Manipulationen und Verängstigung („Drohbotschaften“) waren Instrumente, durch die Institutionen verschiedener Religionen umfassende Kontrolle über sämtliche Lebensbereiche der ihnen anvertrauten Menschen herstellten – dieser Mechanismus lässt sich schwerlich bestreiten. Auf der anderen Seite kommt der Versuch, die monotheistischen Religionen allein auf die unethischen Absichten ausgewählter Organisationen zu reduzieren, meines Erachtens ebenfalls einer Manipulation sehr nahe.

Wenn es im vierten Teil des Films betont wird, man wolle auf keinesfalls die Gefühle von Gläubigen verletzen, erscheint dies beinahe zynisch – nachdem zuvor mehrmals Aussagen der Bibel ins Lächerliche gezogen und sogar mit Gelächter unterlegt wurden.
Insoweit vermisse ich jene ‚akademische Auseinandersetzung‘, welche in diesem Film so lautstark gefordert wird. Eine wissenschaftliche oder wenigstens sachliche Herangehensweise würde mindestens hinterfragen, weshalb bestimmte, zum Teil der zeitgenössischen Astronomie entnommene Zahlen, Symbole und Motive in so vielen Kulturen und Religionen Verwendung finden.

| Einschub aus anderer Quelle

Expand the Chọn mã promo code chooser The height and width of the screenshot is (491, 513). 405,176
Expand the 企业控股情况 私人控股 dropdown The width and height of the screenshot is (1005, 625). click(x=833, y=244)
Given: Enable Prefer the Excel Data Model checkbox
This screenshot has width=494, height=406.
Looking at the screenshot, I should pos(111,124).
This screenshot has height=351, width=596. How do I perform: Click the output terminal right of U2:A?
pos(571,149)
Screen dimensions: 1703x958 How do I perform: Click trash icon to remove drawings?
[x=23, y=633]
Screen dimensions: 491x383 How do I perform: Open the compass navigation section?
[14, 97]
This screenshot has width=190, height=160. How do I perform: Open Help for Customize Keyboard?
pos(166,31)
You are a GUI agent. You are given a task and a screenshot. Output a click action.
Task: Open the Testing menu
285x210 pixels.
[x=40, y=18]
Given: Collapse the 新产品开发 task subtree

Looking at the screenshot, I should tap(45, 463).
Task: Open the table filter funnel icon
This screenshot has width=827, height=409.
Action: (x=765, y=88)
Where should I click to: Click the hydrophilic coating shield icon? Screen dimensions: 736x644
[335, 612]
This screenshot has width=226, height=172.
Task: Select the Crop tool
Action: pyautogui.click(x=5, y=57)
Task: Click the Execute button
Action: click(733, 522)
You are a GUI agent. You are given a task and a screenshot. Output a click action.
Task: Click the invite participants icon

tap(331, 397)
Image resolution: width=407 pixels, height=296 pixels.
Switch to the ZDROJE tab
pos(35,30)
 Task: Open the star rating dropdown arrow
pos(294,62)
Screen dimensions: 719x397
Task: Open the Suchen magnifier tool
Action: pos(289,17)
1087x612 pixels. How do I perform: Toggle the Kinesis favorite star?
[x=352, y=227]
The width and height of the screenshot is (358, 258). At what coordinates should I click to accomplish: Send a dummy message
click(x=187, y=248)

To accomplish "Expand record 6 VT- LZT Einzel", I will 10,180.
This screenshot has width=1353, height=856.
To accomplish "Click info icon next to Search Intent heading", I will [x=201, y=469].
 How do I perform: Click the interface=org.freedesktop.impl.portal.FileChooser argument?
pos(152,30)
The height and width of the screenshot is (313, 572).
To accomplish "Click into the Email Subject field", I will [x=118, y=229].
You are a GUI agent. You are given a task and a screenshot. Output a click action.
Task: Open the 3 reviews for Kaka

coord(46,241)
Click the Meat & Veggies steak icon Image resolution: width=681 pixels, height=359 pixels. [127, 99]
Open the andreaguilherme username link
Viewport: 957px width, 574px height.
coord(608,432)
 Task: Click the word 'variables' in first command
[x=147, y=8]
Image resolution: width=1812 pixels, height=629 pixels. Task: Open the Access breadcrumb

Die politische Intention der Macher des Films über die vermutete ‚Gotteslüge‘ klingt am Schluss in wenigen Worten an: Das Vertrauen in politische und gesellschaftliche Strukturen soll erschüttert werden, um einen neuen Mythos glaubhaft erscheinen zu lassen – nämlich die sogenannte „Wahrheit“ über Anschlagsserie vom 11.September 2001. Darüber mag ich mich nicht auslassen; die Erörterung diesbezüglicher Verschwörungsthesen ist so mühselig wie unergiebig.

Folgerichtig werden zwar die Schattenseiten von Religion und Kirche im Laufe der Geschichte benannt, aber deren unbestreitbare Verdienste und positive Errungenschaften derselben bleiben unerwähnt.